## Job
Copy out each of the following items line for line, with no changes.

## Entries from a dataset
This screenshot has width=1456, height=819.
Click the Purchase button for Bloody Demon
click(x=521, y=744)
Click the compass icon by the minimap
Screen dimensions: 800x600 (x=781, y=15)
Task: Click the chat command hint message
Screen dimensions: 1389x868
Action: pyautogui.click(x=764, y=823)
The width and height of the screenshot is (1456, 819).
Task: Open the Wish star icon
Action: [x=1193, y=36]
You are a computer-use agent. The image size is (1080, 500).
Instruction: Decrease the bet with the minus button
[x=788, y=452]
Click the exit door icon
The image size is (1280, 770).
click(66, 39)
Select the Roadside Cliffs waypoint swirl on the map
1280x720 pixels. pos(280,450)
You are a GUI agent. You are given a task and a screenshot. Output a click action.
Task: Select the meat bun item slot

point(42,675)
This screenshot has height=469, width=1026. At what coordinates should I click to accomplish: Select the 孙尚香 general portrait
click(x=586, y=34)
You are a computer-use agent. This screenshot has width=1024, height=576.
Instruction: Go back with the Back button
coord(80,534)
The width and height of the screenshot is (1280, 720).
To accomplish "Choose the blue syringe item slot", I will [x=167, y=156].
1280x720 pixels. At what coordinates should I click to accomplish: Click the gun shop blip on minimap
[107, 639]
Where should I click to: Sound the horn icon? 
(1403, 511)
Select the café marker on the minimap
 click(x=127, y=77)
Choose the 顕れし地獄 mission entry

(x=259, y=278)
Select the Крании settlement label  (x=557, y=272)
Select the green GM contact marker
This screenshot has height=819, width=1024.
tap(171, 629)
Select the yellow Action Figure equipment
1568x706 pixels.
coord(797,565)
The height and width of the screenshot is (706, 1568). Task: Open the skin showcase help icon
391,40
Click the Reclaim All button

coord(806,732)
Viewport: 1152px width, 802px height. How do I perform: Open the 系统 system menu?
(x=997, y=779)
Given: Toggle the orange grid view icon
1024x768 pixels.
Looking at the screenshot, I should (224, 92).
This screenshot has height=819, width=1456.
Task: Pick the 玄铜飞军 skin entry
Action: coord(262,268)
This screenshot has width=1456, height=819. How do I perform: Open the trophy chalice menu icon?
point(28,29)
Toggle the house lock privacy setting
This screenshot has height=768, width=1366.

## Answer to this problem
This screenshot has width=1456, height=819.
Click the Purchase button for Bloody Demon
click(x=521, y=744)
Click the compass icon by the minimap
Screen dimensions: 800x600 (x=781, y=15)
Task: Click the chat command hint message
Screen dimensions: 1389x868
Action: pyautogui.click(x=764, y=823)
The width and height of the screenshot is (1456, 819).
Task: Open the Wish star icon
Action: [x=1193, y=36]
You are a computer-use agent. The image size is (1080, 500).
Instruction: Decrease the bet with the minus button
[x=788, y=452]
Click the exit door icon
The image size is (1280, 770).
click(66, 39)
Select the Roadside Cliffs waypoint swirl on the map
1280x720 pixels. pos(280,450)
You are a GUI agent. You are given a task and a screenshot. Output a click action.
Task: Select the meat bun item slot

point(42,675)
This screenshot has height=469, width=1026. At what coordinates should I click to accomplish: Select the 孙尚香 general portrait
click(x=586, y=34)
You are a computer-use agent. This screenshot has width=1024, height=576.
Instruction: Go back with the Back button
coord(80,534)
The width and height of the screenshot is (1280, 720).
To accomplish "Choose the blue syringe item slot", I will [x=167, y=156].
1280x720 pixels. At what coordinates should I click to accomplish: Click the gun shop blip on minimap
[107, 639]
Where should I click to: Sound the horn icon? 
(1403, 511)
Select the café marker on the minimap
 click(x=127, y=77)
Choose the 顕れし地獄 mission entry

(x=259, y=278)
Select the Крании settlement label  (x=557, y=272)
Select the green GM contact marker
This screenshot has height=819, width=1024.
tap(171, 629)
Select the yellow Action Figure equipment
1568x706 pixels.
coord(797,565)
The height and width of the screenshot is (706, 1568). Task: Open the skin showcase help icon
391,40
Click the Reclaim All button

coord(806,732)
Viewport: 1152px width, 802px height. How do I perform: Open the 系统 system menu?
(x=997, y=779)
Given: Toggle the orange grid view icon
1024x768 pixels.
Looking at the screenshot, I should (224, 92).
This screenshot has height=819, width=1456.
Task: Pick the 玄铜飞军 skin entry
Action: coord(262,268)
This screenshot has width=1456, height=819. How do I perform: Open the trophy chalice menu icon?
point(28,29)
Toggle the house lock privacy setting
This screenshot has height=768, width=1366.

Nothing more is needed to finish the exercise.